The Minnesota-based company announced the start of a new sustainability-focused business unit, SUSTAIN, at the end of July. We caught up with Matt Carstens, unit leader and senior vice president, to talk about the division’s goals and efforts.
“Consumers want to know how their food and other products are raised – and we don’t shy away from that,” he said. “This isn’t something we just started today; we’ve done a lot in the past to get to where we are at today.”
Efforts made in the new unit are expected to touch work being done in areas across the company, not just feed production, he said. And they have been expanded to cover units including feed, dairy products and crop input businesses.
“Our business portfolio, which includes Winfield US crop inputs, Purina animal feed and Land O’Lakes foods, gives us a ‘farm-to-fork’ view of what sustainability truly means for our industry,” said Chris Policinski, Land O’Lakes president and CEO, in a release. “We believe that view, partnered with the tools and technology we have developed, will help sustainability practices across the value chain of all our businesses and those of our partners in the industry.”
Efforts to improve the sustainability of feed use and production will include partnerships and long-term efforts, said Carstens. “We’ve got a long ways to go,” he added.

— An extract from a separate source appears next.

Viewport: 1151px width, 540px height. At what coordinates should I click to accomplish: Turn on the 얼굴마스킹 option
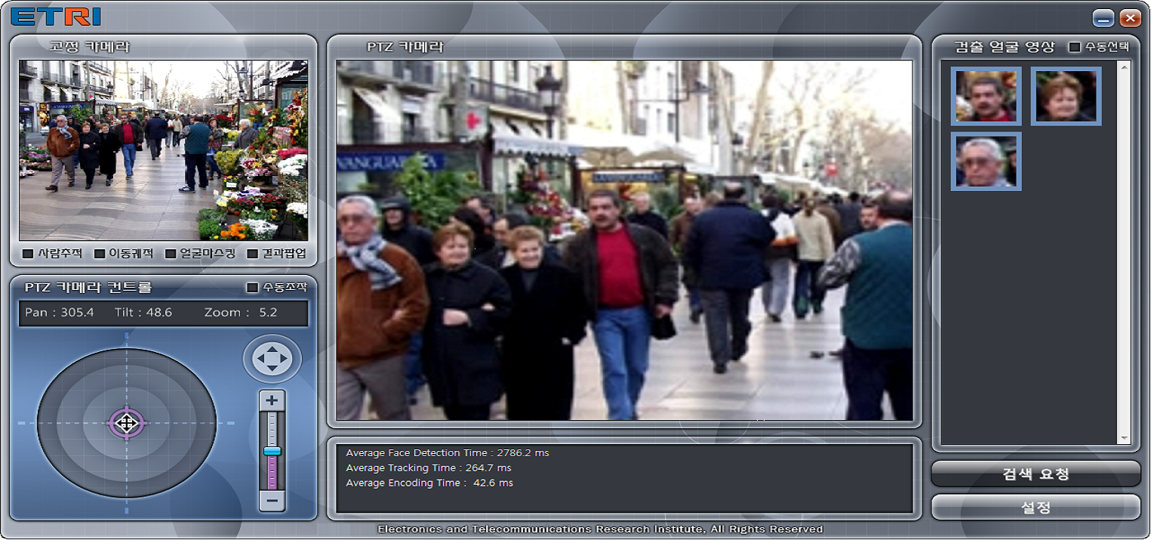point(171,254)
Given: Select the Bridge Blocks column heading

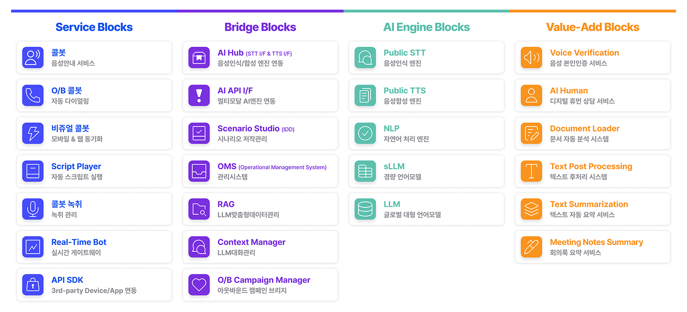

Work to make feed production more sustainable is set to start with looking at how feed crops are grown and assessing inputs used, like nitrogen, he said. “That’s the easy start point, and [then it’s] moving it forward from that point and looking at the other parts of the feed process – but it starts in the field.”
Feed production sits in the middle of the project, he said. Upstream is work being done to improve how feed is raised and downstream efforts look to address end product sustainability.
One longer-term benchmark looks at the use of inputs in crop production, said Carstens. The goal reaching through 2020 is to have 10m acres of sustainably produced crops using the SUSTAIN platform.
“On the crop input we know where we want to go with that,” he said. “The number of SUSTAIN retailers improve every year and if we wanted to set numbers we’d beat them easily – it’s racing faster than we thought. On the feed and dairy food, those are more complex and there’s more we can do.”
The company also is partnering with others, like Smithfield, that have started exploring how to improve their feed production, he said.
Overall project design
Early steps in the overall process include meeting with many of the current member-owners of the company, food companies and feed businesses to talk about efforts being made and understand what they would like to see, said Carstens. “It’s understanding where folks are and understanding what they need from us,” he said.
There aren’t set guideposts for the early efforts that are being released at this point, he said. But the ongoing conversations are intended to ensure that the company is offering what partners need.
“It’s training and education; helping people define, and understand and utilize the opportunity of sustainability,” said Carstens. “You can look at sustainability as a challenge or opportunity, and we see it as an opportunity.”
The work also is aimed to help the company stay ahead of future regulatory changes, said Carstens. Additional pieces of the overall effort include collecting and analyzing data generated to demonstrate when and how progress is being made and making sure that others know what is being done and why.
The company is interested in working with its farmers, member-owners, customers and partners on the project, he said.